I’ve been playing with Jellyfin a bit this weekend. It’s still ultimately pretty rough, but here’s something interesting. While it still unfortunately transcodes the video stream to my Shield when playing files containing complex .ASS subs (despite happily direct playing them to my Android phone, funnily enough), it manages to transcode the video - including the problematic file I used as my example in the OP - without anything like the drastic loss of image quality that Plex produces even at its highest quality transcoder settings as shown in my original screenshots.
With default server settings there is some minor image quality loss (again, nothing like what Plex produces at its highest quality settings):
At higher settings, any quality loss is not easily discernible (at least to my eye):
So we also now know at this point that it is possible to transcode even a low bitrate video like this for subtitle burn-in and streaming without becoming an artifact ridden mess.
The fact that the dashboard is capable of giving a human readable reason for why it is having transcode the video is a nice touch as well (hint hint).
Obviously being a small FLOSS project with developers contributing in their spare time, Jellyfin lacks a lot of the nice peripheral features that Plex has. Nevertheless, it is mind boggling that it handles basic playback so much more gracefully like this.
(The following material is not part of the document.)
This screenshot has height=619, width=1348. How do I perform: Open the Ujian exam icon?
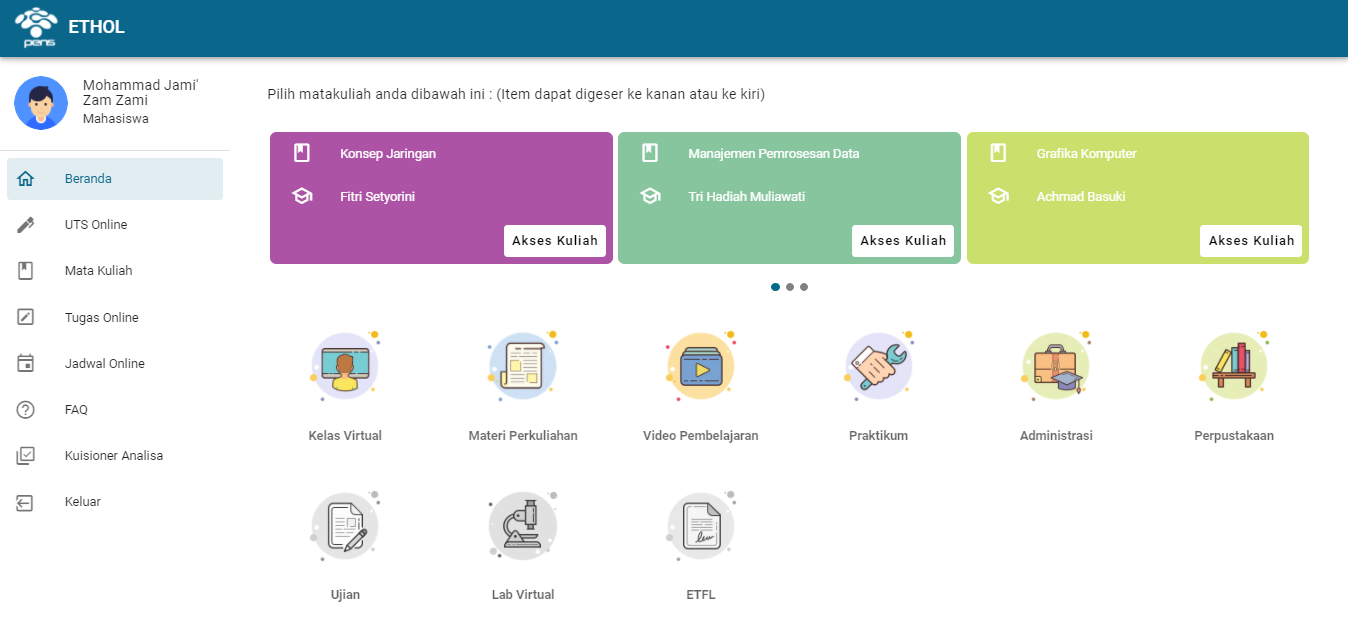(x=345, y=525)
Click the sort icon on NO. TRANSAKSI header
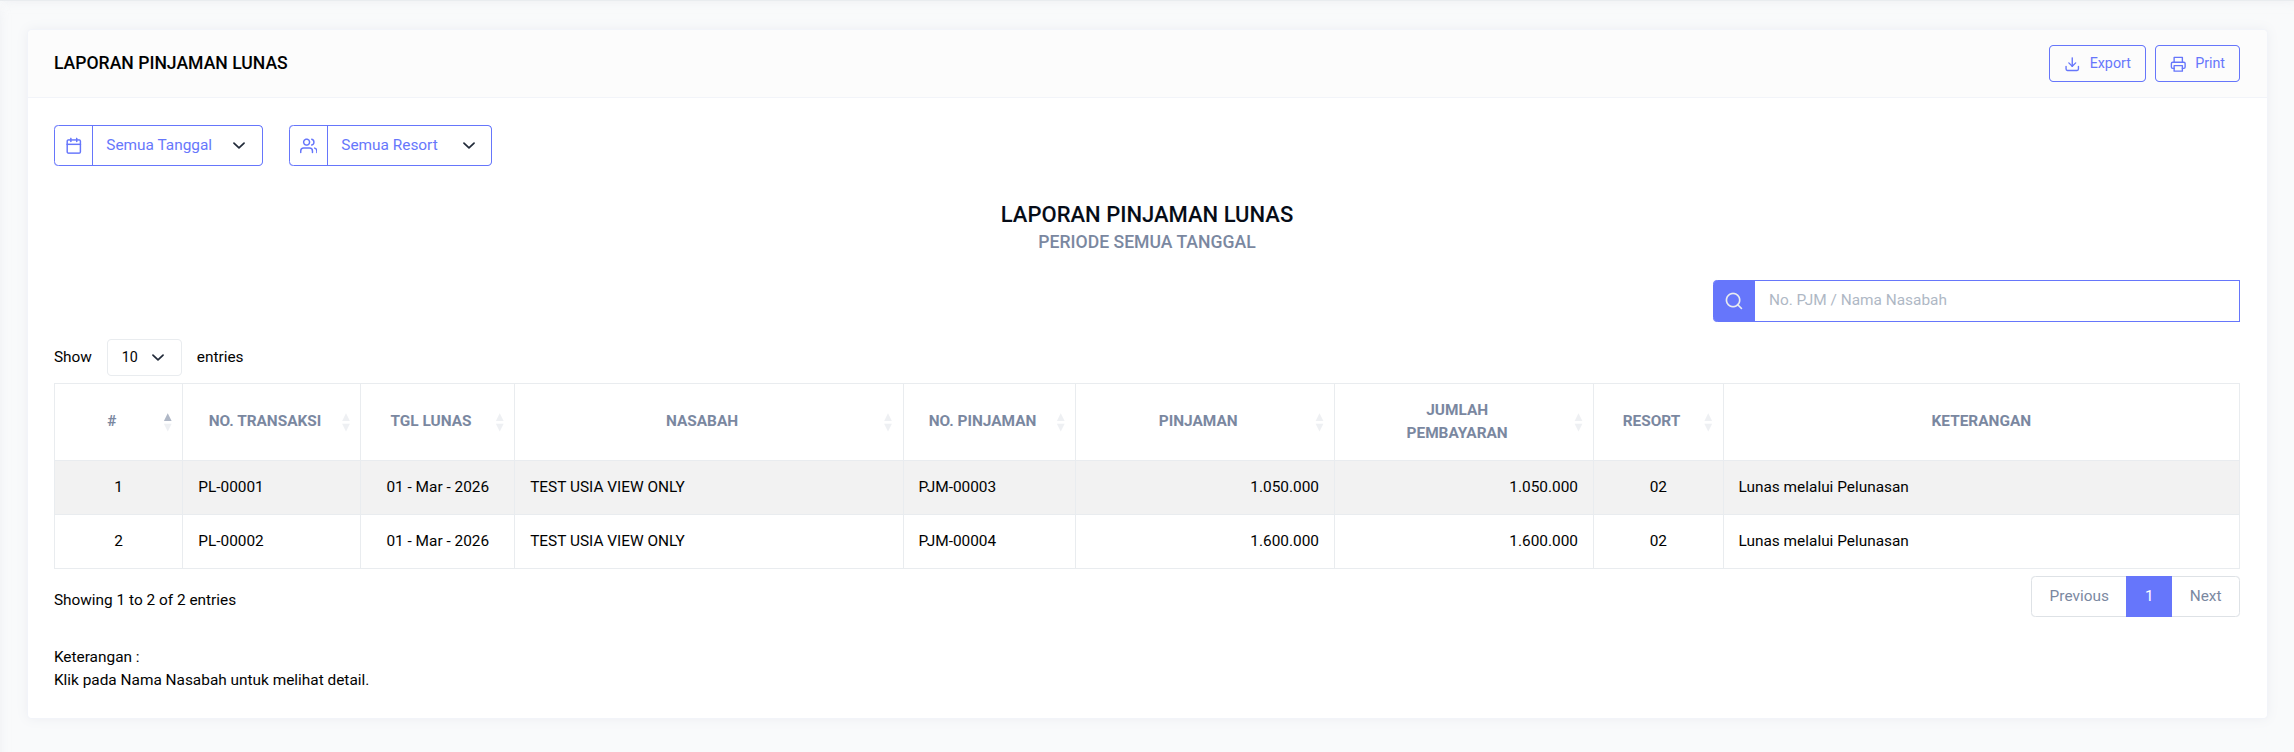This screenshot has height=752, width=2294. tap(347, 421)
Plex is a commercial product and many of us who are stuck with this problem are paying customers. Shiny new features like the ace new intro skip are great to see, but many of us can never use them since we’re stuck using barely maintained or unsupported clients as a result of this issue. Whether you tackle it from the client end (is the upstream change to Exoplayer’s handling of these subs as linked earlier in the thread implemented in the Plex client yet?) or from the server end by doing something about the transcoder needlessly butchering the stream - it is really past time to do something about this.